Start of EXERCISE MATERIAL
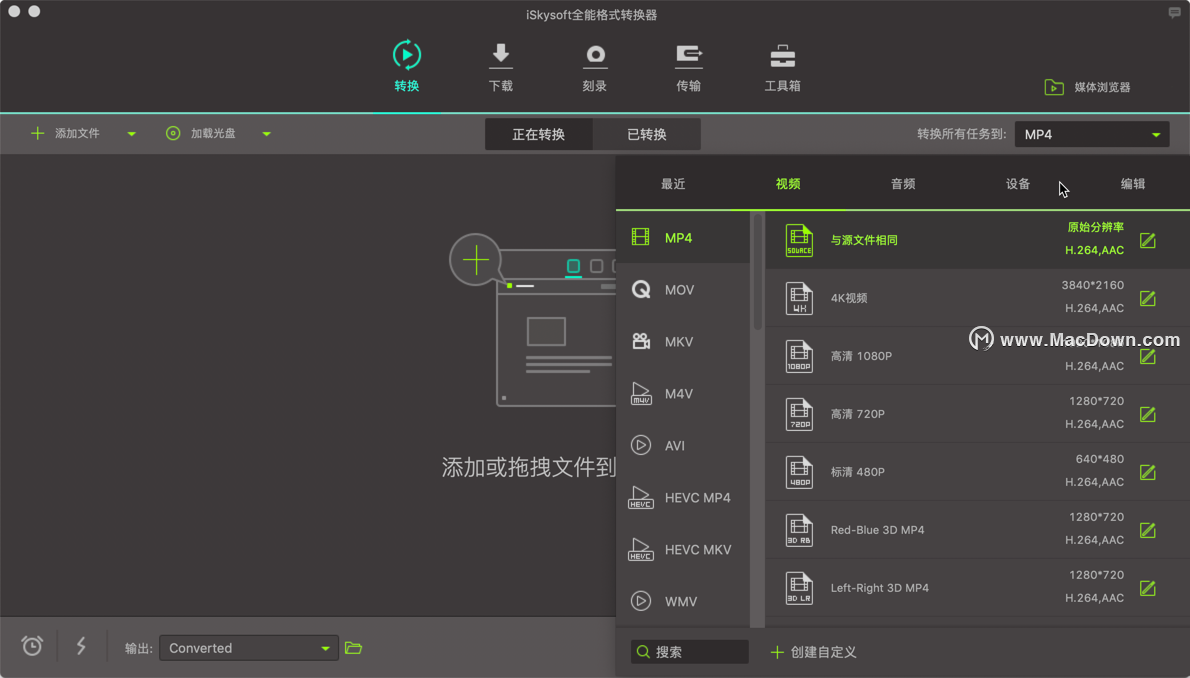This screenshot has width=1190, height=678.
Task: Open the Converted output location dropdown
Action: 249,648
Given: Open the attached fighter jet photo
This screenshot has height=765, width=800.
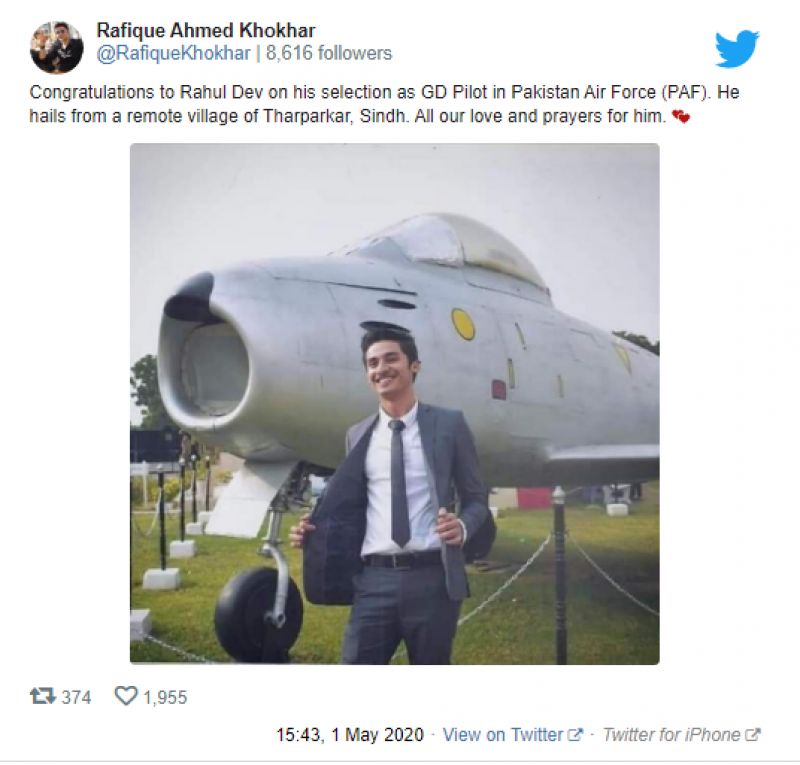Looking at the screenshot, I should click(x=394, y=403).
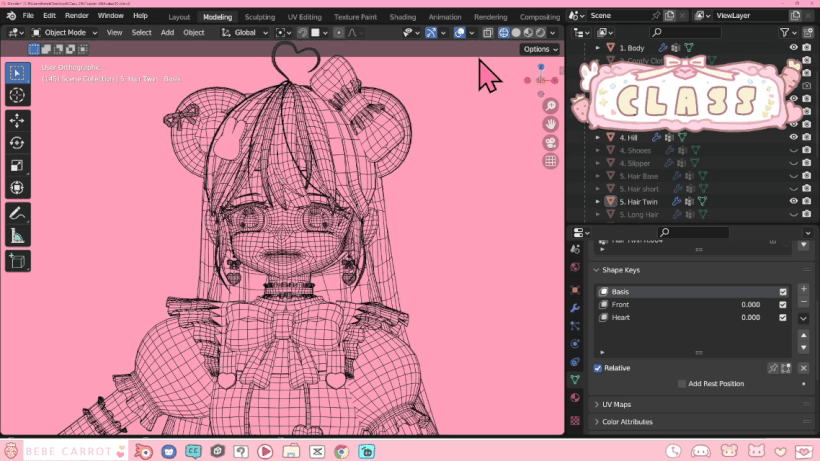The height and width of the screenshot is (461, 820).
Task: Open the Modifiers wrench properties tab
Action: point(575,307)
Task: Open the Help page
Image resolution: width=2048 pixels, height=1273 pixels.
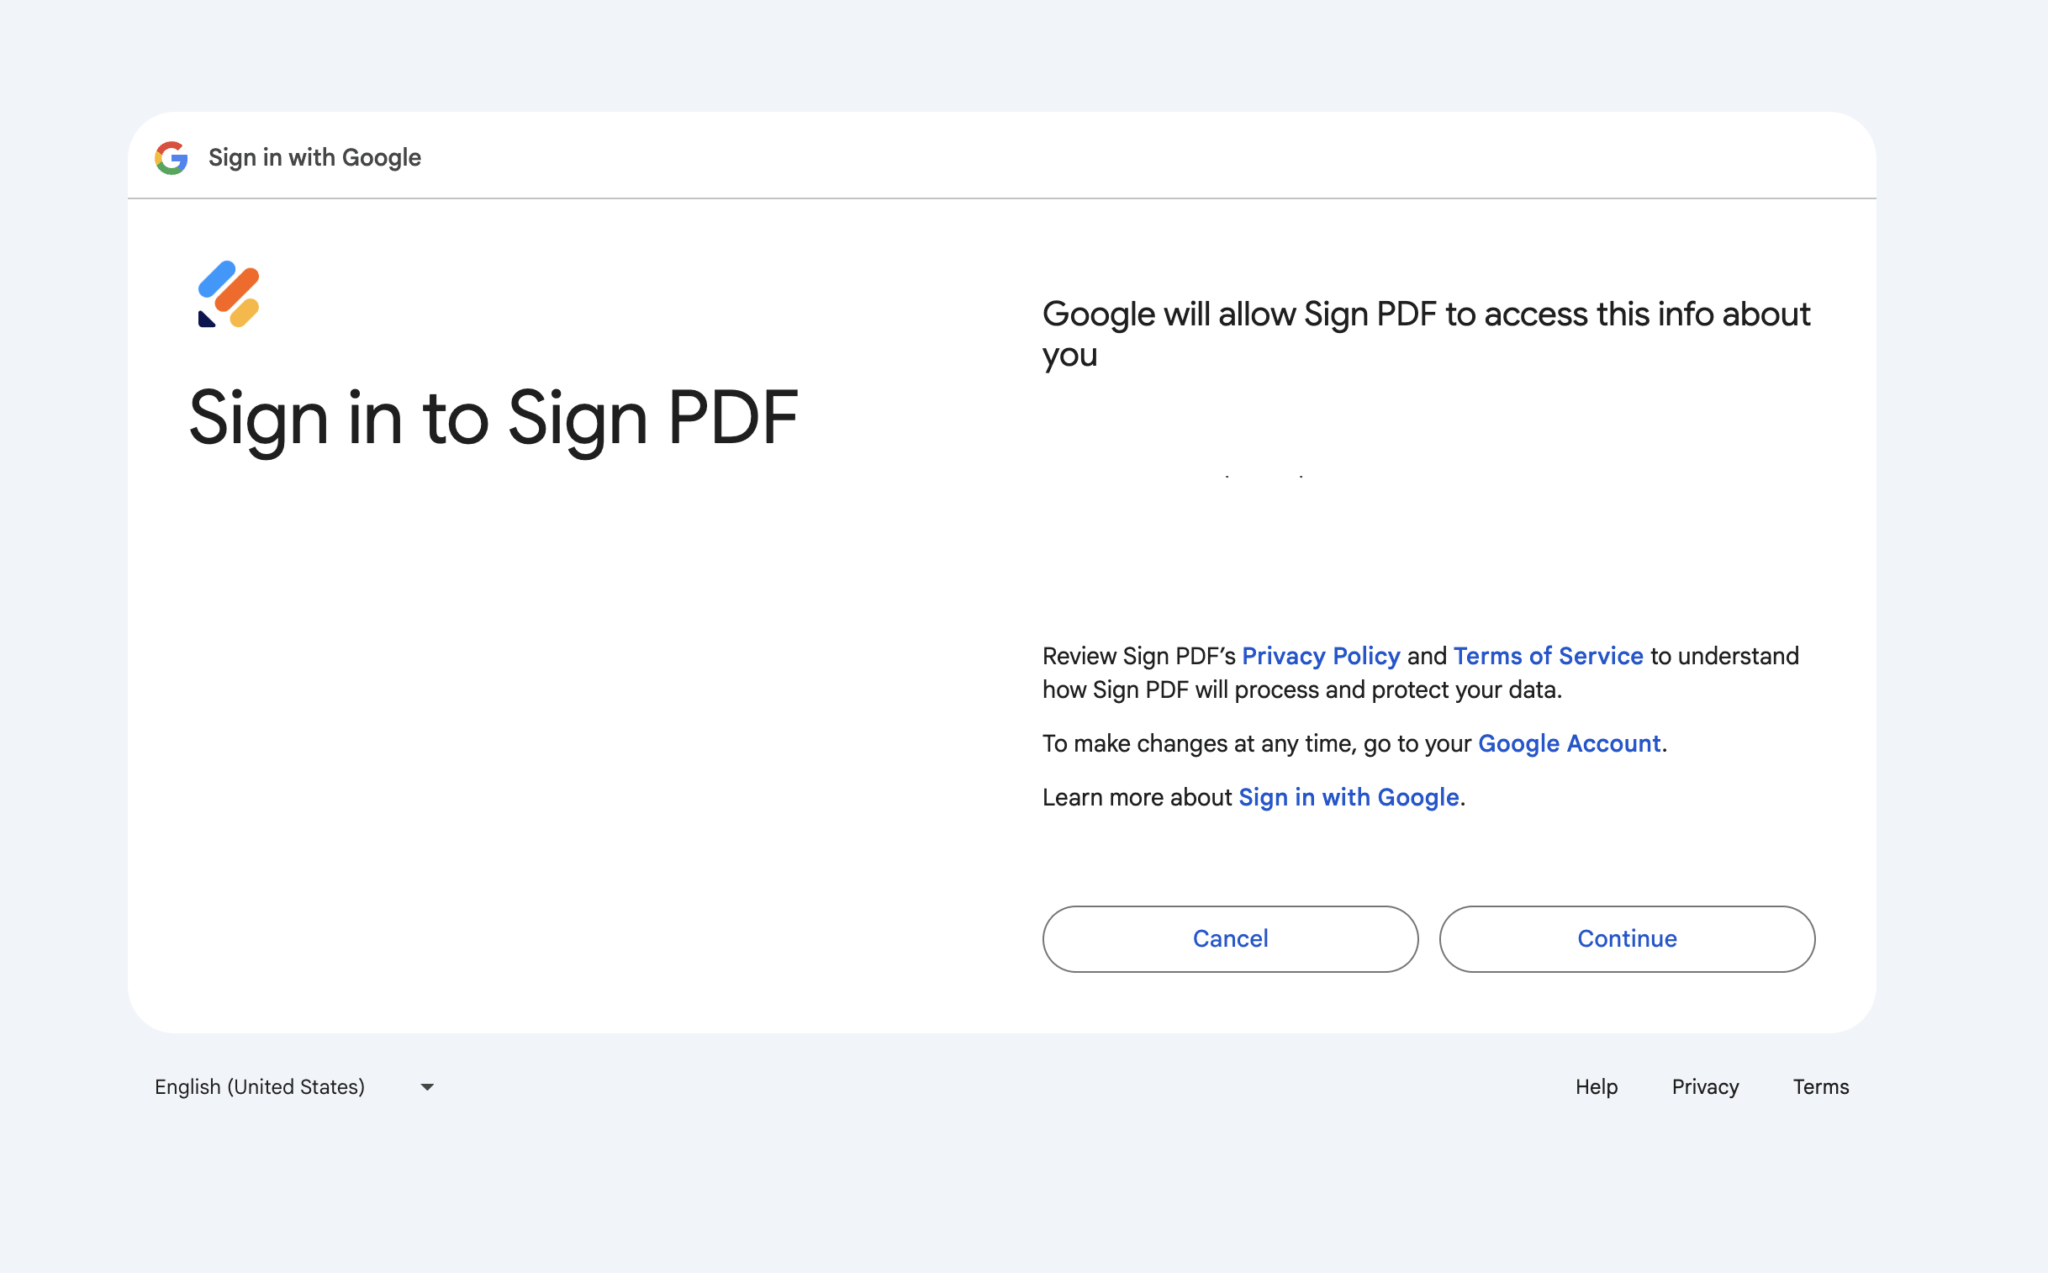Action: 1596,1087
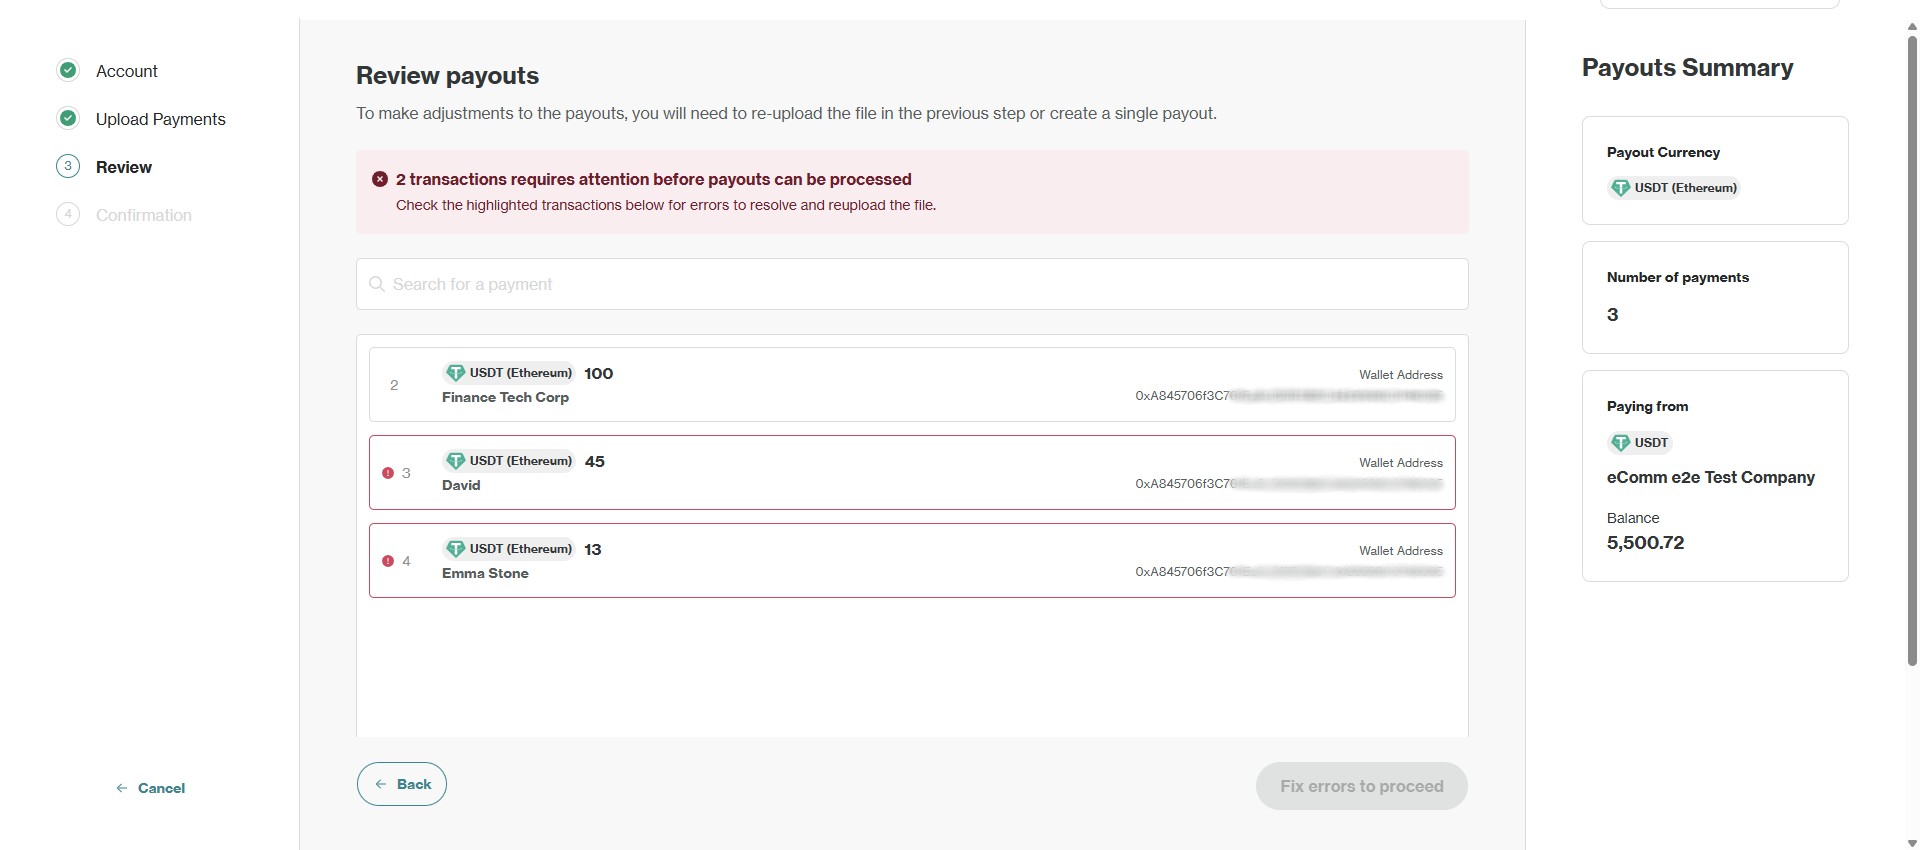Select the Review step in sidebar
This screenshot has width=1920, height=850.
click(x=124, y=167)
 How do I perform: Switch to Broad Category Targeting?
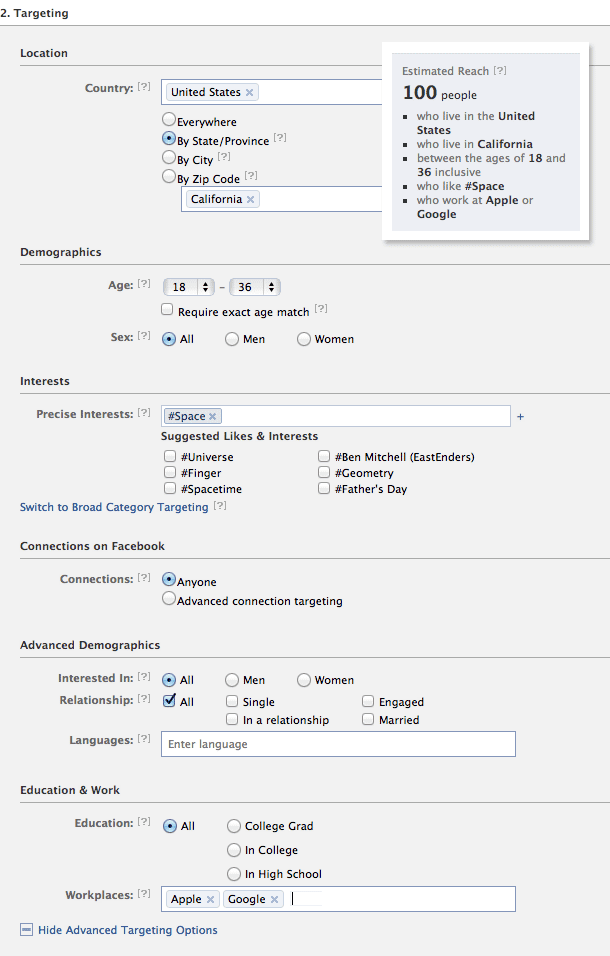(x=114, y=507)
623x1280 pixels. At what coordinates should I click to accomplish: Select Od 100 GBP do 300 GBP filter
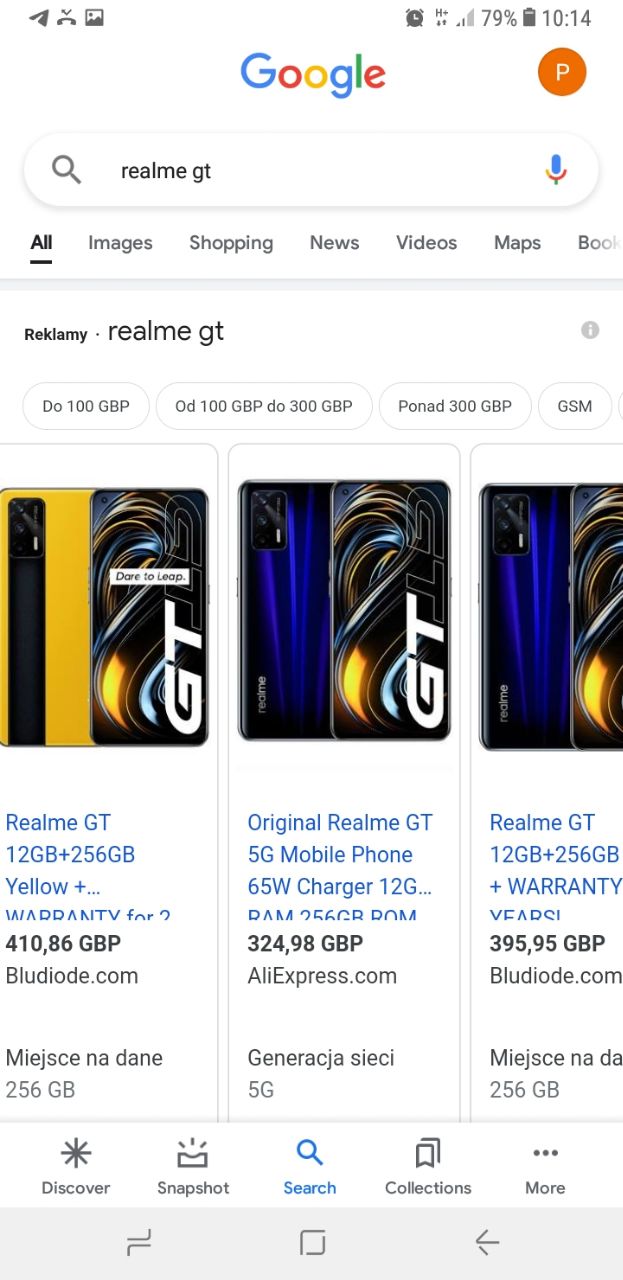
End of EXERCISE MATERIAL
● EXERCISE DIRECTIONS:
Copy out exactly the lines between the line containing "How do I perform: Switch" and the end of the entries, including both, and leave the pictures behind.

● ANSWER TO THIS EXERCISE:
 How do I perform: Switch to Broad Category Targeting?
(x=114, y=507)
623x1280 pixels. At what coordinates should I click to accomplish: Select Od 100 GBP do 300 GBP filter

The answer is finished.